There were 558 households, of which 33.0% had children under the age of 18 living with them, 58.4% were married couples living together, 8.6% had a female householder with no husband present, 2.7% had a male householder with no wife present, and 30.3% were non-families. 27.8% of all households were made up of individuals, and 15.4% had someone living alone who was 65 years of age or older. The average household size was 2.53 and the average family size was 3.08.
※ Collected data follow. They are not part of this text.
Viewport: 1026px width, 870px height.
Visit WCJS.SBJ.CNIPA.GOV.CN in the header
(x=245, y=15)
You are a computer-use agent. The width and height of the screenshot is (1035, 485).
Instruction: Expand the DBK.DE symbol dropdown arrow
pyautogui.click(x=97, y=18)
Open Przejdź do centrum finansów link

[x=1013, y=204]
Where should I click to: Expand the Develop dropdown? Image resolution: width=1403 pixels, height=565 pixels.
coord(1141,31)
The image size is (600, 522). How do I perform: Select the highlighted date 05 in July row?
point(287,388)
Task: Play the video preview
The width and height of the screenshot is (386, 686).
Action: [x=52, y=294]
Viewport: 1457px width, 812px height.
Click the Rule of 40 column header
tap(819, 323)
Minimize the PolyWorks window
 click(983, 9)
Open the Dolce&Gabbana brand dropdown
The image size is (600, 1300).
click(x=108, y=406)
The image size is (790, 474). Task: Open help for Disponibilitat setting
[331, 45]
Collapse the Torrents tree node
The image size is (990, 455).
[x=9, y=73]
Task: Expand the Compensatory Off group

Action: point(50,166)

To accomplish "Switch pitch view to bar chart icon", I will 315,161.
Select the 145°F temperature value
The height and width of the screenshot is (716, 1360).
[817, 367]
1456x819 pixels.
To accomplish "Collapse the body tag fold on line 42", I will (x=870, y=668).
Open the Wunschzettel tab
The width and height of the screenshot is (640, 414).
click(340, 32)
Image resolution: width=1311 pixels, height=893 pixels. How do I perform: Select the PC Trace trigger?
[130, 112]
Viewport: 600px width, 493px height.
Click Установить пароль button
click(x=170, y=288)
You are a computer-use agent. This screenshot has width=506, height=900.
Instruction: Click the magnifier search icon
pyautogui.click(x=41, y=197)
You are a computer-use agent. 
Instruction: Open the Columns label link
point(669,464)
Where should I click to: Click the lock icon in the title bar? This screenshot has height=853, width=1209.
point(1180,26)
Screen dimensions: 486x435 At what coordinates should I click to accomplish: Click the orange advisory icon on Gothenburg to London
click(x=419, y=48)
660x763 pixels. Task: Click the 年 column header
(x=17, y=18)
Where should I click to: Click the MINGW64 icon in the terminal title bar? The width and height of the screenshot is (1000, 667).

The median age in the village was 38.6 years. 27.2% of residents were under the age of 18; 6% were between the ages of 18 and 24; 25.5% were from 25 to 44; 24.2% were from 45 to 64; and 17% were 65 years of age or older. The gender makeup of the village was 48.7% male and 51.3% female.

===2000 census===
As of the census of 2000, there were 1,426 people, 588 households, and 406 families living in the village. The population density was 1,716.6 PD/sqmi. There were 606 housing units at an average density of 729.5 /sqmi. The racial makeup of the village was 97.48% White, 0.14% African American, 0.28% Native American, 1.47% from other races, and 0.63% from two or more races. Hispanic or Latino of any race were 4.28% of the population.

There were 588 households, out of which 32.8% had children under the age of 18 living with them, 57.1% were married couples living together, 9.5% had a female householder with no husband present, and 30.8% were non-families. 28.4% of all households were made up of individuals, and 18.0% had someone living alone who was 65 years of age or older. The average household size was 2.43 and the average family size was 2.98.

In the village, the population was spread out, with 26.3% under the age of 18, 7.3% from 18 to 24, 29.0% from 25 to 44, 20.8% from 45 to 64, and 16.6% who were 65 years of age or older. The median age was 38 years. For every 100 females there were 88.9 males. For every 100 females age 18 and over, there were 84.7 males.

The median income for a household in the village was $40,172, and the median income for a family was $48,550. Males had a median income of $38,958 versus $24,688 for females. The per capita income for the village was $18,786. About 3.5% of families and 5.5% of the population were below the poverty line, including 7.4% of those under age 18 and 4.5% of those age 65 or over.

==Arts and culture==
Elmore is home to Schedel Arboretum and Gardens, the former Victorian estate of a local (limestone) quarry magnate and is now a botanical preserve.

The Portage River, which passes alongside the village, plays an important recreational role in the community. Both Walter Ory Park and Riverbend Park stand along the banks of the river and offer the community additional sources of recreation.

==Education==
Woodmore Local Schools operates one elementary school, one middle school, and Woodmore High School.

The village has a public library, the Harris-Elmore Library.